Eis uma saudável e prometedora admissão da realidade, se bem que não
exija uma clarividência por aí além. É verdade que certos muçulmanos
costumam com grande regularidade suscitar certas ideias muito críticas
em relação ao Islão. Mas a admissão da realidade é imediatamente, para o
Sheik Munir, compensada por um vôo para a abstracção e para a pureza
teológica: o Islão condena tudo isso. O Islão do Sheik Munir condena, o
que significa que se encontra imunizado não apenas em relação a
preconceitos injustos, mas também a qualquer crítica não-preconceituosa.
Nada tem a ver com aquilo que em seu nome é feito.
Já nos
encontramos, depois do último decreto de pureza teológica islâmica, fora
de qualquer âmbito religioso, e por isso não custa reconhecer que os
líderes europeus (suponho que os líderes islâmicos europeus) têm que
condenar os atentados terroristas de uma forma mais visível. Porque não o
fizeram antes com a “visibilidade” que o Sheik Munir agora exige? O
mínimo que se pode dizer é que oportunidades não lhes faltaram. Mas
enfim, depois da estranheza dos sucessivos propósitos anteriores, a
declaração, com muita boa-vontade, até dá alguma esperança. Mas a
esperança dura pouco. Porque a tal condenação “visível” visa, antes de
tudo o mais, fazer com que as pessoas não tenham “medo do medo”. Não
vale verdadeiramente a pena perder tempo a esmiuçar o significado desse
tal “medo do medo”, porque a intenção que preside à sua menção é clara:
voar em direcção ao abstracto e ao genérico, de modo a evitar qualquer
referência ao concreto. A condenação não aparece como a condenação do
massacre, da morte e do esquartejamento de inocentes adolescentes. É uma
condenação abstracta de um sentimento abstracto. Mais uma vez, as
vítimas não estão ali.
Chegando
a este plano de generalidade, é imperioso reconhecer que o terrorista
não tem religião nem pátria. Não tem religião? De acordo com o Sheik
Munir, e em função da imunização teológica antes referida, não. O que é
ele então? A resposta é de uma assombrosa simplicidade: é um louco. De
uma certa maneira, porque não? Mas qual a natureza singular dessa
loucura, quais os seus motivos essenciais, quais as razões porque adopta
manifestar-se assim? Silêncio. Tudo é feito para manter a discussão na
mais extrema generalidade que impeça qualquer atenção ao concreto e ao
particular.
Generosamente,
o Sheik Munir concede que a situação é também da sua responsabilidade,
para logo lembrar que todos temos um papel. Todos, sem distinção, e
supõe-se que em idêntico grau. Depois de tudo o que veio antes, já nada
surpreende.

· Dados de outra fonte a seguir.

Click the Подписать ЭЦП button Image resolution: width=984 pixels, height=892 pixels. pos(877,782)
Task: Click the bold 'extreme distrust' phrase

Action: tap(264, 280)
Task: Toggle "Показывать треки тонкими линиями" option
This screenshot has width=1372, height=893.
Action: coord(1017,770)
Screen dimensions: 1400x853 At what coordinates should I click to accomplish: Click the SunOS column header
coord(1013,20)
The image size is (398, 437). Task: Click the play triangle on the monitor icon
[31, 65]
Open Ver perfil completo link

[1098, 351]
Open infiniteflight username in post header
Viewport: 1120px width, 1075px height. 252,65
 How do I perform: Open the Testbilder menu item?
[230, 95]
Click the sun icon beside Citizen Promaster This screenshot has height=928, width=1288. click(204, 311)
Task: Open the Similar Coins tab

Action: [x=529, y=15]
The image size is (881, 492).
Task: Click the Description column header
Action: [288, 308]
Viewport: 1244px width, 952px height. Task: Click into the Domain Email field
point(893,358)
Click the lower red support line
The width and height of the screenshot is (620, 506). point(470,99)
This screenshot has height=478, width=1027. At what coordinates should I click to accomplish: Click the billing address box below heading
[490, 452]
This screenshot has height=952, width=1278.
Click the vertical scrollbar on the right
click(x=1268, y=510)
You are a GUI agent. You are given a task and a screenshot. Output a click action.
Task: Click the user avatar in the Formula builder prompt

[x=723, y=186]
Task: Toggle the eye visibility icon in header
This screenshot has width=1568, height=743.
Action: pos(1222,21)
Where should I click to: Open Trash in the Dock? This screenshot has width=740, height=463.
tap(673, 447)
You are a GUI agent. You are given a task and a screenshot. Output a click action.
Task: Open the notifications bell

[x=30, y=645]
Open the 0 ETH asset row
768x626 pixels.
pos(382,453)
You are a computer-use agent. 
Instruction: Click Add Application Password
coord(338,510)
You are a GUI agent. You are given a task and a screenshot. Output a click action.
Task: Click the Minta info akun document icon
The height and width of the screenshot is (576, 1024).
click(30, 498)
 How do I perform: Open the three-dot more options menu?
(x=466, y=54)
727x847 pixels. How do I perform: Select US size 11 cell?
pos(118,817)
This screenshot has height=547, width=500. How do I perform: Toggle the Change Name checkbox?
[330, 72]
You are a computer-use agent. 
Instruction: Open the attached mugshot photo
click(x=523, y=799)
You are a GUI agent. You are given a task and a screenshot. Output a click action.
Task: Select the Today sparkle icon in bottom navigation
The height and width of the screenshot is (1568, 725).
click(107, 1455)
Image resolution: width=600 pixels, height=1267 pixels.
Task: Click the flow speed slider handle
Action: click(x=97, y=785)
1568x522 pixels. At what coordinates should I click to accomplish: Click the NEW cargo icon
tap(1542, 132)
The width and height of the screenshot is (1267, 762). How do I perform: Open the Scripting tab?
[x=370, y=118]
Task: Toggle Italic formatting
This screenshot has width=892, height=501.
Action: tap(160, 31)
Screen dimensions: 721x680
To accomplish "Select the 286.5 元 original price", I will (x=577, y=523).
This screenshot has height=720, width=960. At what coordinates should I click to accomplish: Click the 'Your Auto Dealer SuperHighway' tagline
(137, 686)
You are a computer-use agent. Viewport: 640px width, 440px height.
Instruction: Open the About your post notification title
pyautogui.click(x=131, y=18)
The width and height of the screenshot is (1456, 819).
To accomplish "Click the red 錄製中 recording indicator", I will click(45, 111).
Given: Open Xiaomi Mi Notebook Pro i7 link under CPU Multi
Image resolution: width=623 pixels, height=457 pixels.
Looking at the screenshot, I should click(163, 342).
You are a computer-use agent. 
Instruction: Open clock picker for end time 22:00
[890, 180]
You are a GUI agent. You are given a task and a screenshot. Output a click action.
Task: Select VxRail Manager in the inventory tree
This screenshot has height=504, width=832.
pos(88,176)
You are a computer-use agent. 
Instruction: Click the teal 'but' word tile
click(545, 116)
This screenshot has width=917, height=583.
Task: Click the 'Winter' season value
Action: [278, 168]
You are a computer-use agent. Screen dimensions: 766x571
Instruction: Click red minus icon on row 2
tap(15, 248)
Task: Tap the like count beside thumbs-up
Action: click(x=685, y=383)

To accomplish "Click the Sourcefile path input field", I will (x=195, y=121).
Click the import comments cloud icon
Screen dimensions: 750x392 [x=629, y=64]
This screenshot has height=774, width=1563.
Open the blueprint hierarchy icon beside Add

Como não surpreende a candura da interrogação: como é que eu
posso contribuir? A questão supõe uma desarmante inocência. Ainda não
tinha pensado no caso? Ou a resposta é de uma tal complexidade que a
perplexidade é infindável? A questão é no entanto necessária porque,
mais uma vez, ninguém gosta de viver no medo. É importante que as
pessoas se sintam seguras nas mesquitas, nas igrejas, nas sinagogas e
nos seus lugares de lazer e hoje em dia não há essa segurança. Isso
preocupa o Sheik Munir. Note-se mais uma vez que o abstracto “viver no
medo” substitui qualquer referência às vítimas.
Depois
de ouvir este depoimento, confesso que saí dele igualmente preocupado
com o Sheik Munir. Imagino, e quero imaginar, que a muito reduzida
comunidade muçulmana portuguesa (cerca de 50.000 pessoas, creio) seja
tão pacífica quanto possível. Mas nos tempos em que vivemos o que se
pede antes de tudo aos líderes religiosos dessas comunidades são
condenações concretas dos crimes que em nome do Islão são perpetrados, o
que implica o exercício, eventualmente penoso mas necessário, de
assumir a partilha de uma religião comum com aqueles que são fautores
desses crimes. Para, é claro, depois se demarcarem da interpretação
corânica dos criminosos. Só assim a tal reciprocidade no respeito que o
Sheik Munir reivindica pode ser vivida de forma limpa e plena.
Ora, o
depoimento do Sheik Munir vai num sentido que é o exacto oposto disto. A
quente, logo a seguir ao atentado de Manchester, começa, sem qualquer
referência às vítimas, por exigir reciprocidade no respeito. Critica os
preconceitos contra os muçulmanos. Decreta, contra toda a evidência, a
completa inocência do Islão, quer dizer: a completa ausência de relações
entre o Islão e as motivações dos terroristas. As referências aos
crimes reais são substituídas pela abstracta menção ao medo. Os
assassinos são acusados de uma loucura difusa sem nenhum traço
particular que a identifique. A comunidade islâmica não tem qualquer
obrigação maior do que o resto dos cidadãos de condenação firme,
inequívoca e muito concreta da barbárie que em seu nome é levada a cabo.
Pudera: a ouvir o depoimento do Sheik Munir, os terroristas podiam
perfeitamente ser marcianos. Quem fica tranquilo a ouvir isto?